Arles : au seuil des espérances.
Arles : au seuil des espérances.

Il y a bien des toros avant, mais ce n’est faire offense à personne de considérer que Valence ouvre la temporada espagnole et que Arles ouvre la nôtre.
Les habitués vous le diront : Arles à Pâques, c’est une atmosphère particulière. Calée entre la sortie de l’hiver et l’entrée du printemps, la feria est souvent soumise aux caprices de la météo. A Arles à Pâques, il fait froid, souvent. Le Mistral s’invite à la fête, souvent. Un froid vif utile et presque nécessaire pour maintenir nos sens en éveil et aiguiser notre attention. S’il ne faut pas oublier sa petite laine, il faut aussi penser à ses lunettes de soleil car ici le vent du nord chasse les nuages et souvent au centre du ciel azur, un soleil printanier généreux réchauffe et illumine la cité antique.
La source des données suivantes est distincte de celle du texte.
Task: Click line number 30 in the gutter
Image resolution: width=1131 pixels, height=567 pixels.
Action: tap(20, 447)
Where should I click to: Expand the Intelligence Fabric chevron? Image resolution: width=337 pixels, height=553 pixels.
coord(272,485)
Pâques à Arles, ce n’est pas une simple feria, c’est un frémissement, une renaissance, en quelque sorte une « dés hibernation »
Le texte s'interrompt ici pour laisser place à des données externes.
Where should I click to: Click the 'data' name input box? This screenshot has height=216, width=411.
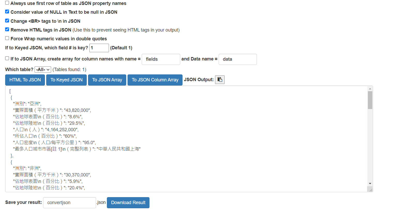pyautogui.click(x=238, y=59)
Aux coins des rues, le long du boulevard des Lices, aux terrasses bondées de la place du Forum, autour des vieilles pierres de l’amphithéâtre romain, circule une tension particulière. Celle des retrouvailles. Celle d’un désir trop longtemps contenu. Le moment précis où tout va recommencer. Les discussions vont bon train. Chacun y va d’un souvenir ou d’une anecdote. Bref à Arles à Pâques, on ne vient pas seulement voir des toros, on vient chercher l’espérance, l’espérance d’une grande temporada. Une espérance folle.

Arles c’est aussi des animations qui rythment l’avancée vers le grand moment.
Voir l’album photos de Daniel Chicot sur la feria de Los NIños aux corrales de Gimeaux, journée parrainée par Youssef Zekraoui et El Rafi
Mais assez palabré, vivement demain et que la fête commence.